Kim Covert

Prestations parentales : Des écarts possibles entre le fédéral et les provinces

juin 28 2018 28 juin 2018

 

Être parent pour la première fois : selon la version romanesque, tout va pour le mieux dans une belle petite maison et le bébé dort assez longtemps pour que vous aussi, puissiez dormir et, (si vous souhaitez disposer de plus de temps avec votre nouvel enfant) vous disposez d’une possibilité de rallonger la période de versement des prestations de l’assurance-emploi à 61 semaines.

Selon la réalité, qui peut être tout à fait différente, l’accouchement aura été long et difficile, le rétablissement après les couches gêné par le manque de sommeil et, franchement, qui a besoin de prendre plus d’une douche par mois de toute manière? Pour couronner le tout, vous découvrez que le gouvernement fédéral peut vous autoriser à choisir des prestations parentales allant jusqu’à 61 semaines, mais que votre province ou territoire n’a aucun droit parental correspondant à cette période, c’est-à-dire que vous allez recevoir beaucoup moins d’argent que prévu, et cela sur une période plus courte.

« La Loi sur l’assurance-emploi ne précise que la période de prestations dont un parent peut se prévaloir, et non le congé de travail qu’un employé a le droit de prendre », a écrit la Section du droit du travail et de l’emploi de l’ABC dans une lettre adressée au ministre fédéral de la Famille, des Enfants et du Développement social.

Alors que le Code du travail du Canada permet aux employés relevant de la Loi sur les normes du travail de prendre à concurrence de 63 semaines de congé parental, seuls Terre-Neuve-et-Labrador, le Nouveau-Brunswick, l’Ontario, le Manitoba et la Colombie-Britannique ont modifié leurs lois pour permettre aux employés de prendre l’intégralité du congé de 62 semaines exigé pour accéder aux 61 semaines de prestations parentales prolongées.

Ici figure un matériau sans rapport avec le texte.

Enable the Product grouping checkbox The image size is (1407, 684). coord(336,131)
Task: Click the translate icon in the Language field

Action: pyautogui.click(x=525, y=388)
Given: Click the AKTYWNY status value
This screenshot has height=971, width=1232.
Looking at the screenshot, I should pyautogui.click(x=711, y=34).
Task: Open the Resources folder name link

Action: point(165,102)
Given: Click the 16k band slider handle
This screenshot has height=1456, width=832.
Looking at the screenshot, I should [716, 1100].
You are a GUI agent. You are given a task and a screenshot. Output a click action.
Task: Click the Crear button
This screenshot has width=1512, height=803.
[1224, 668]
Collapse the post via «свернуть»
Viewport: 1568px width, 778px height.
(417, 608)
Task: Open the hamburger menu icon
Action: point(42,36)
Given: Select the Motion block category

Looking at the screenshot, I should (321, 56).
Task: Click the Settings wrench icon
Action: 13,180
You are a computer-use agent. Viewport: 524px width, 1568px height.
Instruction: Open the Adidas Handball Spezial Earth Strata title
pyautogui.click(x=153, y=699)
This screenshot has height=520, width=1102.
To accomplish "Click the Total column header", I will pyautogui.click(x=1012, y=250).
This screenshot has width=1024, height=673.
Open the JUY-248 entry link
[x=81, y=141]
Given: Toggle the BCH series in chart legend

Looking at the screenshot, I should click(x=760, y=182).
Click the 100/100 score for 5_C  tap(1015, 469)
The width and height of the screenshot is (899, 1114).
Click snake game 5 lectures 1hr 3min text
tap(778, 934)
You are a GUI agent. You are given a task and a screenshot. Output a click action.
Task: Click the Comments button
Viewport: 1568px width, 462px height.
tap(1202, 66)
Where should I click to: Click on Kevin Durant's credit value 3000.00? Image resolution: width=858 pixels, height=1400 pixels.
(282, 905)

En vertu de la Loi sur l’assurance-emploi, depuis décembre 2017, les parents peuvent demander 35 semaines de prestations au taux de 55 % des gains hebdomadaires moyens, ou 61 semaines à 33 %. Ils doivent choisir avant de percevoir les prestations, et il s’agit d’une décision irrévocable.

« Si un employé choisit, irrévocablement, les 61 semaines de prestations parentales avant de découvrir que son employeur ne lui accordera pas le congé de 62 semaines, il percevra les prestations au taux de 33 %, mais pour une période plus courte. »

La section exhorte le gouvernement à indiquer clairement aux demandeurs l’existence de l’écart entre les congés avant qu’ils ne choisissent de recevoir des prestations au taux inférieur.

Après qu’un parent a choisi, par erreur, de percevoir les prestations au taux inférieur, « s’il ne retourne pas au travail après un congé de 36 semaines (le congé autorisé par la législation sur les normes de travail dans un grand nombre de régions), il perdra, sans aucune chance de les récupérer, une considérable portion des prestations parentales en vertu de l’assurance-emploi ».